Return every line from the entries below that contains the string "should", copying each line in full.

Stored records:
####################

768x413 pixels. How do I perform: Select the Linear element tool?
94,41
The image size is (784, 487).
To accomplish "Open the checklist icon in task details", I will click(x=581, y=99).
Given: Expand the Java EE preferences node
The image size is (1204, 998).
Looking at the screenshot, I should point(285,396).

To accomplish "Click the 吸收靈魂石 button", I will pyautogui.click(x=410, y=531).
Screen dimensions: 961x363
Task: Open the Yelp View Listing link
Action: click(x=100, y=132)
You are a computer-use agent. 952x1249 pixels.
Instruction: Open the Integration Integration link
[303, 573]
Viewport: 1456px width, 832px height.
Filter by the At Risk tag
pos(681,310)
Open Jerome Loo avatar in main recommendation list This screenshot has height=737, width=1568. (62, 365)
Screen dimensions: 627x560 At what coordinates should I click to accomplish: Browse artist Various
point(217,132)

####################

§ Expected output
Looking at the screenshot, I should point(285,396).
Screen dimensions: 627x560 At what coordinates should I click to accomplish: Browse artist Various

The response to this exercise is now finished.